[Items]
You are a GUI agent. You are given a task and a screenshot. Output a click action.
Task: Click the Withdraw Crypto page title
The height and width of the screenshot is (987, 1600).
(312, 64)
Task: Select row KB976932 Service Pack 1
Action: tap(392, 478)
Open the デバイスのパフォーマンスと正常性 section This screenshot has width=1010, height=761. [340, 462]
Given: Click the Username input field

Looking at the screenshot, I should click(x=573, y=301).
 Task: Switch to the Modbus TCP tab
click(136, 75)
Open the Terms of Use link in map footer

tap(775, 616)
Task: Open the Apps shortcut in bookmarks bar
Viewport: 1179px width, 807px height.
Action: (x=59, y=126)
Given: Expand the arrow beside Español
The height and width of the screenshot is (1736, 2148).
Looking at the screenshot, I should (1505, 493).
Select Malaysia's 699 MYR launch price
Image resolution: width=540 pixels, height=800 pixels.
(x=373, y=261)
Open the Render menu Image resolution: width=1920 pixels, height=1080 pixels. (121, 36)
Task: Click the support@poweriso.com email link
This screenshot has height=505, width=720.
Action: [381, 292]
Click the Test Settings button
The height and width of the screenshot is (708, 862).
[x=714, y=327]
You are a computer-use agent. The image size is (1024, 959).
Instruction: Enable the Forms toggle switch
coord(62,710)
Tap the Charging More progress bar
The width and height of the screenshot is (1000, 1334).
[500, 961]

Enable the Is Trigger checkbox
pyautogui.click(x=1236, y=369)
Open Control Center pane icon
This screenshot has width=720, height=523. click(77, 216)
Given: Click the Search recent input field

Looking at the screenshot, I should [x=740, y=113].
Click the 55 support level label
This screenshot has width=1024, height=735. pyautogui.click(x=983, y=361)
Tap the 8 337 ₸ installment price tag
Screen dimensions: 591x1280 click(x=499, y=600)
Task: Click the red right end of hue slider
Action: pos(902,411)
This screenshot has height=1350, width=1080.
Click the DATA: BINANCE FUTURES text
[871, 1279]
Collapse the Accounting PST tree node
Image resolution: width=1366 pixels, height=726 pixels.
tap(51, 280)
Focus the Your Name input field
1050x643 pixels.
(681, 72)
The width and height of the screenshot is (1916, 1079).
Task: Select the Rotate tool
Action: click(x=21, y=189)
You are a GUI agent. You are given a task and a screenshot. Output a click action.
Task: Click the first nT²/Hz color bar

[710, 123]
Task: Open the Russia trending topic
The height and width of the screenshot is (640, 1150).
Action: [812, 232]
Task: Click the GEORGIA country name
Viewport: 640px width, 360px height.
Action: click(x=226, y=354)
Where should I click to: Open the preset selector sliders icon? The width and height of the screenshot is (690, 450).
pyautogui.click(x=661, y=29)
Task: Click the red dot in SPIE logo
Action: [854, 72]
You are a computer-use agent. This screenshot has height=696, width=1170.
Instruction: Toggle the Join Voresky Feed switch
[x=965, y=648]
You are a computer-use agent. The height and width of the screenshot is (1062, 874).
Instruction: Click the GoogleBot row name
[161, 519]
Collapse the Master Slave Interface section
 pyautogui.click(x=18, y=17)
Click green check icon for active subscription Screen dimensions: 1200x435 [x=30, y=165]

[Task brief] Swap every "Instruction" in the rows above for "Command" and give all of the rows again, leaving everything else unchanged.

[Response to the exercise]
You are a GUI agent. You are given a task and a screenshot. Output a click action.
Task: Click the Withdraw Crypto page title
The height and width of the screenshot is (987, 1600).
(312, 64)
Task: Select row KB976932 Service Pack 1
Action: tap(392, 478)
Open the デバイスのパフォーマンスと正常性 section This screenshot has width=1010, height=761. [340, 462]
Given: Click the Username input field

Looking at the screenshot, I should click(x=573, y=301).
 Task: Switch to the Modbus TCP tab
click(136, 75)
Open the Terms of Use link in map footer

tap(775, 616)
Task: Open the Apps shortcut in bookmarks bar
Viewport: 1179px width, 807px height.
Action: (x=59, y=126)
Given: Expand the arrow beside Español
The height and width of the screenshot is (1736, 2148).
Looking at the screenshot, I should (1505, 493).
Select Malaysia's 699 MYR launch price
Image resolution: width=540 pixels, height=800 pixels.
(x=373, y=261)
Open the Render menu Image resolution: width=1920 pixels, height=1080 pixels. (121, 36)
Task: Click the support@poweriso.com email link
This screenshot has height=505, width=720.
Action: [381, 292]
Click the Test Settings button
The height and width of the screenshot is (708, 862).
[x=714, y=327]
You are a computer-use agent. The image size is (1024, 959).
Command: Enable the Forms toggle switch
coord(62,710)
Tap the Charging More progress bar
The width and height of the screenshot is (1000, 1334).
[500, 961]

Enable the Is Trigger checkbox
pyautogui.click(x=1236, y=369)
Open Control Center pane icon
This screenshot has width=720, height=523. click(77, 216)
Given: Click the Search recent input field

Looking at the screenshot, I should [x=740, y=113].
Click the 55 support level label
This screenshot has width=1024, height=735. pyautogui.click(x=983, y=361)
Tap the 8 337 ₸ installment price tag
Screen dimensions: 591x1280 click(x=499, y=600)
Task: Click the red right end of hue slider
Action: pos(902,411)
This screenshot has height=1350, width=1080.
Click the DATA: BINANCE FUTURES text
[871, 1279]
Collapse the Accounting PST tree node
Image resolution: width=1366 pixels, height=726 pixels.
tap(51, 280)
Focus the Your Name input field
1050x643 pixels.
(681, 72)
The width and height of the screenshot is (1916, 1079).
Task: Select the Rotate tool
Action: click(x=21, y=189)
You are a GUI agent. You are given a task and a screenshot. Output a click action.
Task: Click the first nT²/Hz color bar

[710, 123]
Task: Open the Russia trending topic
The height and width of the screenshot is (640, 1150).
Action: [812, 232]
Task: Click the GEORGIA country name
Viewport: 640px width, 360px height.
Action: click(x=226, y=354)
Where should I click to: Open the preset selector sliders icon? The width and height of the screenshot is (690, 450).
pyautogui.click(x=661, y=29)
Task: Click the red dot in SPIE logo
Action: [854, 72]
You are a computer-use agent. This screenshot has height=696, width=1170.
Command: Toggle the Join Voresky Feed switch
[x=965, y=648]
You are a computer-use agent. The height and width of the screenshot is (1062, 874).
Command: Click the GoogleBot row name
[161, 519]
Collapse the Master Slave Interface section
 pyautogui.click(x=18, y=17)
Click green check icon for active subscription Screen dimensions: 1200x435 [x=30, y=165]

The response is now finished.